Under D.C.’s current governance structure, Congress and the White House have the ability to block legislation passed by D.C.’s locally elected officials and can otherwise meddle in local affairs, including blocking the allocation of funding. The uncomfortable relationship has led to periodic acrimony between Capitol Hill and D.C.'s local leaders—especially during federal government shutdowns which can impact D.C.'s local government operations—but in recent years, there has been some unlikely cooperation , too.
A leading member of the Republican majority in the House, Oversight and Government Reform Chairman Darrell Issa of California, has given greater consideration to allowing D.C.’s local government budget autonomy.
But nothing has changed, except the growing population in the nation's capital.

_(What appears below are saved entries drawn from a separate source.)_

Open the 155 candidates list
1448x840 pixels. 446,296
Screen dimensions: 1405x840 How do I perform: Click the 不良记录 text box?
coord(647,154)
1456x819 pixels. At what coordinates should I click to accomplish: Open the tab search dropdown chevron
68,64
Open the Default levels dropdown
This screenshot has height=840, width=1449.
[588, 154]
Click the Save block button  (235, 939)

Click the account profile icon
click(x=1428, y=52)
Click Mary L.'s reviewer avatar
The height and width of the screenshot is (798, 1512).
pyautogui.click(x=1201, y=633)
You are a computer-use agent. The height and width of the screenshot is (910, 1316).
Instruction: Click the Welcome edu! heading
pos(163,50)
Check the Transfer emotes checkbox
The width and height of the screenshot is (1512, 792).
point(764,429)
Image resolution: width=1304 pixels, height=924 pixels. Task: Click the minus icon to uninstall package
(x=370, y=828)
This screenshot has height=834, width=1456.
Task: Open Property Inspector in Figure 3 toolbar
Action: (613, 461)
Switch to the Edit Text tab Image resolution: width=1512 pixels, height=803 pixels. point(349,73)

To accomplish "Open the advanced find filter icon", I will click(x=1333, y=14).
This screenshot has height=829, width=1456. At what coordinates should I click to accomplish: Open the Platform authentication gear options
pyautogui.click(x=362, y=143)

The District of Columbia’s population, which stands at roughly 650,000 residents, is larger than two other states, Vermont and Wyoming. The federal enclave's gross domestic product, nearly $110 billion, is also larger than Alaska, Delaware, Arkansas, Hawaii, Idaho, Maine, Mississippi, Montana, Nebraska, New Hampshire, New Mexico, North Dakota, Rhode Island, South Dakota, Vermont, West Virginia and Wyoming, according to the Washington Business Journal .
Despite all that, attempts to expand voting rights in the District of Columbia have been stymied over the years by both feeble congressional support and constitutional concerns. Although President Obama has expressed his support of expanded D.C. voting rights, some local activists have been at times disappointed that the White House hasn't put more of its weight behind efforts to gain more legislative traction in Congress.
Previously, there have been other proposals to solve the D.C. voting rights issue, including the District of Columbia's territorial retrocession to Maryland , which local leaders have rejected.
The Washington Post ’s Mike DeBonis explains how the New Columbia legislation works :
[T]he hearing has renewed questions about the constitutionality of creating a state of New Columbia through an act of Congress, as the present bill would do. The thinking behind the New Columbia Admission Act goes like this: Congress has the explicit constitutional power to admit a new state, and it has the power to change the size of the District — after all, it gave the portion of the original “ten Miles square” lying west of the Potomac River back to Virginia in 1846 – so why not shrink the current District to a small enclave encompassing the White House, Capitol and military facilities, admitting the remainder of the city as a new state?
There is limited support for D.C. statehood outside the nation’s capital, making the constitutional amendment route a difficult one. A September 2013 Rasmussen Reports poll found that only 25 percent of Americans support the District of Columbia’s becoming the 51st state , according to DCist.
In March, state legislators in New Hampshire passed a House resolution "expressing support for the right of residents of the District of Columbia to be fully represented in the Congress of the United States of America," CQ Roll Call reported.